=== Task material ===

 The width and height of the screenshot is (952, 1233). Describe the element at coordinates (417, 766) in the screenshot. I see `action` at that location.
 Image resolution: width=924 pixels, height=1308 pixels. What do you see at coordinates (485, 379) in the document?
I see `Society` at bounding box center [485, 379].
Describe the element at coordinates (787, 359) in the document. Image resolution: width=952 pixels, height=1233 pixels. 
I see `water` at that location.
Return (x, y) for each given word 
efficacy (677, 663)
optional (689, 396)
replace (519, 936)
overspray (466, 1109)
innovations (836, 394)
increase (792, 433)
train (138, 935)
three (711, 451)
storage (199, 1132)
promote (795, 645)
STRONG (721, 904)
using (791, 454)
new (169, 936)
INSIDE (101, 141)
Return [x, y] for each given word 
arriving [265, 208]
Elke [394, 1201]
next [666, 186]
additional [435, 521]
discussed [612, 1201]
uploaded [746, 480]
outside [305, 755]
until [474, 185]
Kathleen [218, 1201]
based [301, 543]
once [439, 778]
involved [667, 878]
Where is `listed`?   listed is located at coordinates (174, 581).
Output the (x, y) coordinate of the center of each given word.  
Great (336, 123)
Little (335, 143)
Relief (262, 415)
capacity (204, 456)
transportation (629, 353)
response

===

Task objective -> Reproduce all of the entries above without changing anything.

Result below ->
 The width and height of the screenshot is (952, 1233). Describe the element at coordinates (417, 766) in the screenshot. I see `action` at that location.
 Image resolution: width=924 pixels, height=1308 pixels. What do you see at coordinates (485, 379) in the document?
I see `Society` at bounding box center [485, 379].
Describe the element at coordinates (787, 359) in the document. Image resolution: width=952 pixels, height=1233 pixels. 
I see `water` at that location.
Return (x, y) for each given word 
efficacy (677, 663)
optional (689, 396)
replace (519, 936)
overspray (466, 1109)
innovations (836, 394)
increase (792, 433)
train (138, 935)
three (711, 451)
storage (199, 1132)
promote (795, 645)
STRONG (721, 904)
using (791, 454)
new (169, 936)
INSIDE (101, 141)
Return [x, y] for each given word 
arriving [265, 208]
Elke [394, 1201]
next [666, 186]
additional [435, 521]
discussed [612, 1201]
uploaded [746, 480]
outside [305, 755]
until [474, 185]
Kathleen [218, 1201]
based [301, 543]
once [439, 778]
involved [667, 878]
Where is `listed`?   listed is located at coordinates (174, 581).
Output the (x, y) coordinate of the center of each given word.  
Great (336, 123)
Little (335, 143)
Relief (262, 415)
capacity (204, 456)
transportation (629, 353)
response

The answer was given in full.